View Full Version : What do you expect out of a concert?

04-19-2011, 10:37 PM
In the MPSIMS forum, there's a thread about someone who went to an Arlo Guthrie concert and was upset he didn't play "Alice's Restaurant". It got me wondering about what you expect from a concert. When I go to a show, I want an artist to play modestly different from the album version--I love hearing songs played louder or looser with different solos, but I don't want them to totally abandon the original tune like jam band and jazz acts do. I sure don't want them to play just like the CD; why not then just listen at home? Also I don't expect artists to perform certain songs. I went to a Merle Haggard concert last year, and he left lots of his hits off the setlist to showcase new material. I didn't care because the new stuff was very good and he performed them enthusiastically. What do you say?

04-19-2011, 11:28 PM
I want to see an entertaining performance. If I want to hear the songs exactly like the CD, I'll just stay home and listen to it. I don't expect them to play the big hits or most popular songs. If I like the artist, I'll have already heard them a jillion times. As a performing songwriter, I can tell you those most requested songs get so so boring the 500th time you've played them that it's difficult to put much fun and projection into them. I have to keep reminding myself that though I might have heard (and played) the song a thousand times the audience hasn't. I always try to play requests but they are not always in the active catalog. Believe it or not, you have to practice a song to get it ready for play.

### [Given records]

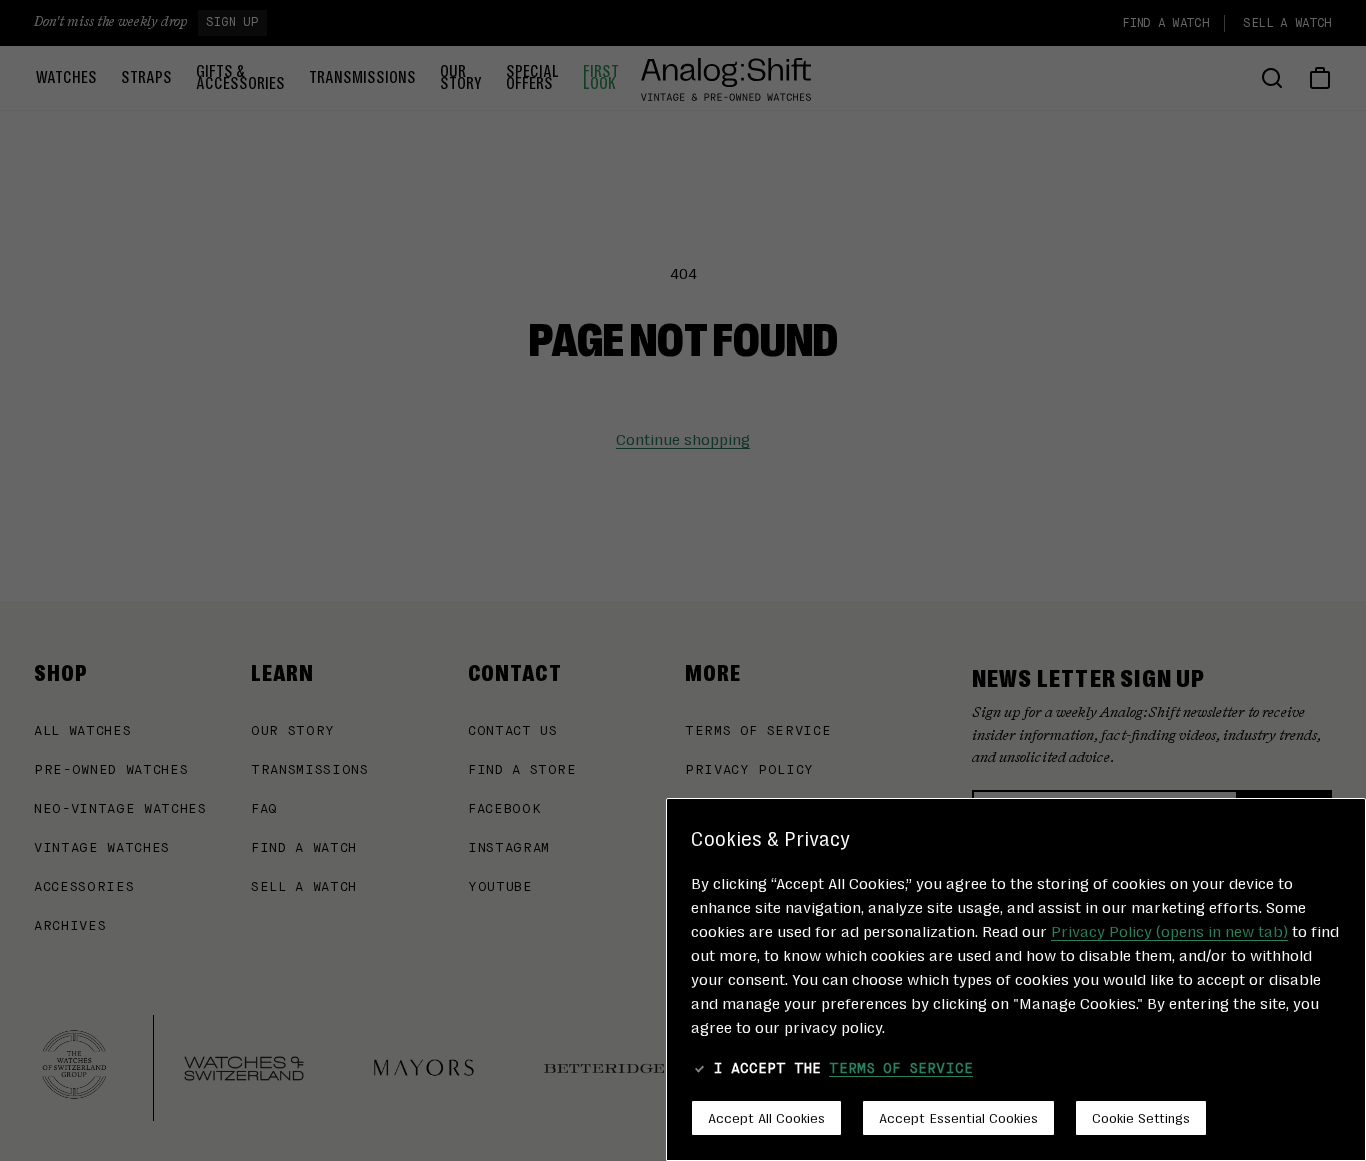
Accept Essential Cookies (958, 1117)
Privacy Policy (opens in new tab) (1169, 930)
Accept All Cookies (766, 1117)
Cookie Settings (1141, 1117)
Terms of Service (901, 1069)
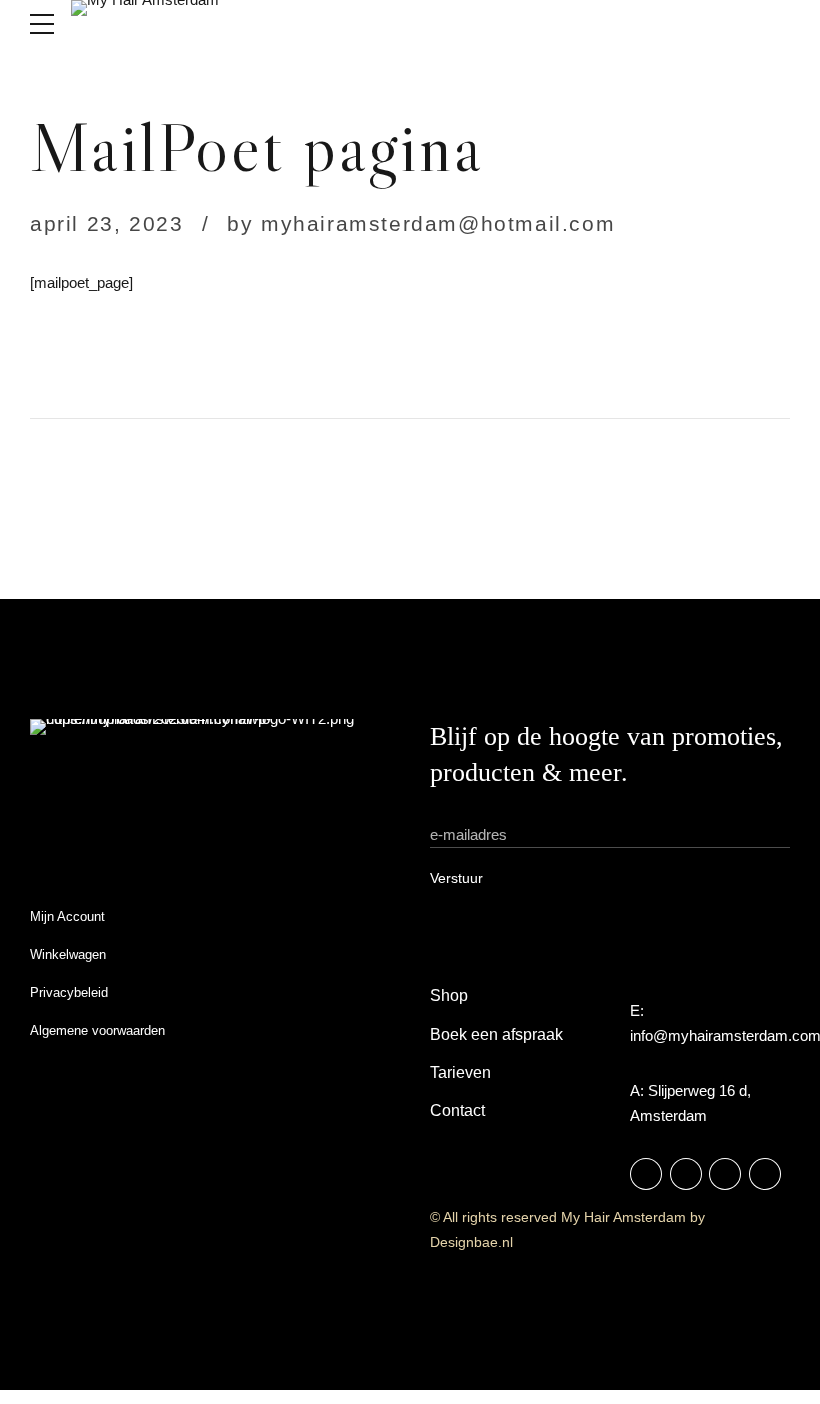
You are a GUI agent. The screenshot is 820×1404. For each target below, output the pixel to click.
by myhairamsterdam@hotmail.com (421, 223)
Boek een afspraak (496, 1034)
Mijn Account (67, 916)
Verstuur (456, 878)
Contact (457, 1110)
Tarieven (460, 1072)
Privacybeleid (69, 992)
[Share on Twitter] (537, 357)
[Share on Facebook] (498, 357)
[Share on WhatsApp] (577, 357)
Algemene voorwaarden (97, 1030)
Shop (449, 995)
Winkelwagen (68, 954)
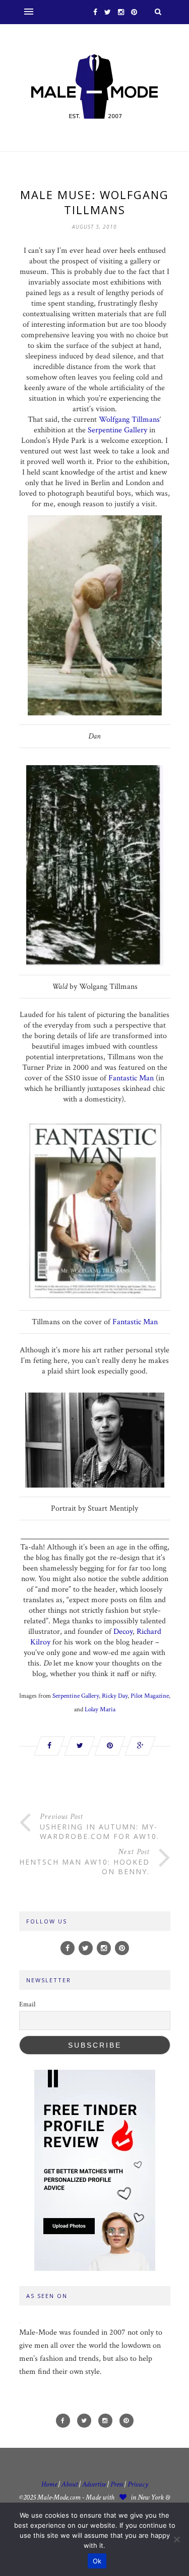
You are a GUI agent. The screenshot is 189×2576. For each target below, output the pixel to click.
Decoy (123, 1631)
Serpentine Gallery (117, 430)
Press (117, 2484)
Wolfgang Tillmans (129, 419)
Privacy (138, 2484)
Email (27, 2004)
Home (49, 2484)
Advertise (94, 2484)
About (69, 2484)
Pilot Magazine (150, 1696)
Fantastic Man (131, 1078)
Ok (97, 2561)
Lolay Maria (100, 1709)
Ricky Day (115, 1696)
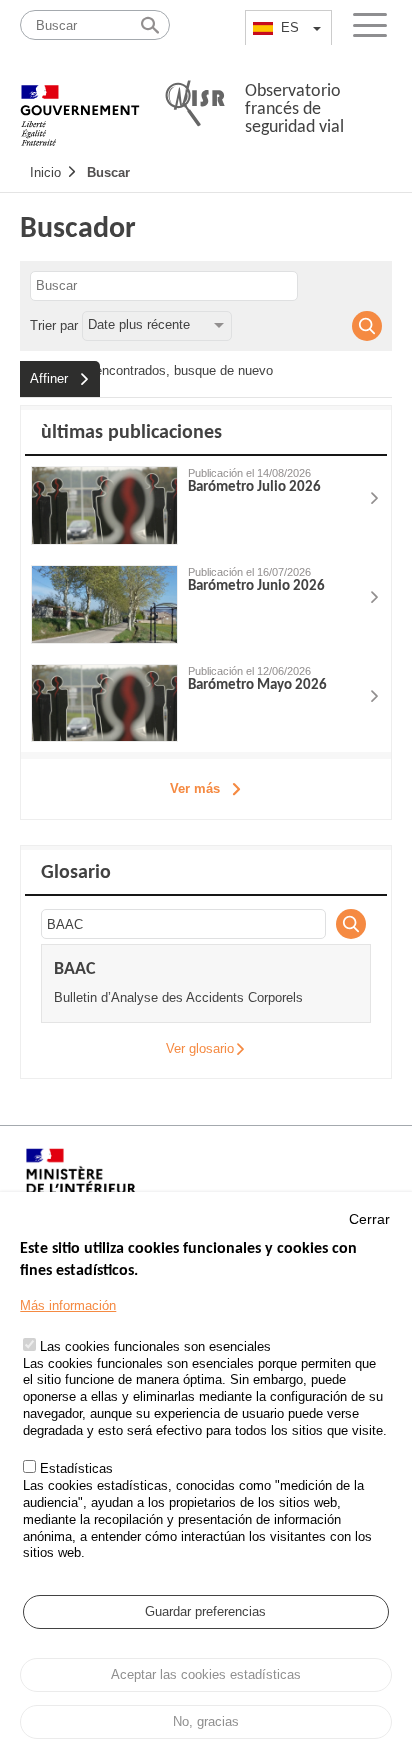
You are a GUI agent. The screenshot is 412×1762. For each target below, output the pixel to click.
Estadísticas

### [Problems to solve]
(1) In the concert thread, why didn't the first poster mind that Merle Haggard left many of his hits off the setlist? Answer in one to three sentences.
(2) Carry the thread about what people expect from a concert further, picking up after its last post.
These rows come from a different source than the concert thread.

### [Results for the exercise]
(1) The first poster didn't mind because the new material Haggard showcased was very good. He also performed those new songs enthusiastically.

(2)
04-19-2011, 11:42 PM
What I expect and what I want from a concert are usually two different things. But what I want most is an enthusiastic performance, and something more than just what I hear from my Ipod. This means at least a *little* bit of a 'show'. There are many, many musicians and bands that I love to death, but I don't expect to be good *performers*. And that's just fine with me! But I do love it when I get to hear what I like, done by someone genuinely happy to be playing it. Or at least really good at faking it; I can only imagine touring gets very old after a while, and I heartily applaud and respect those folk who can be consistent and yet bring something fresh to the performance.

I have high hopes for my first Rush show in June. :)

04-20-2011, 01:18 PM
I want the band to play extended and/or alternate versions of every song they've written, or thought about writing. That way nobody's favorite song is left out. You know, that "one song" you bought the $60 ticket for? I don't care if you have 30 albums spanning 15 years. Looks like we're all in for a long nite, then.

I would like the front-person to tell stories to the audience. How's the tour? What were your influences for the song? How are the kids?

I would also like them to include two to three surprise guests for a jam of original material. This is optional (except if your Trans-Siberian Orchestra, then it's SOP)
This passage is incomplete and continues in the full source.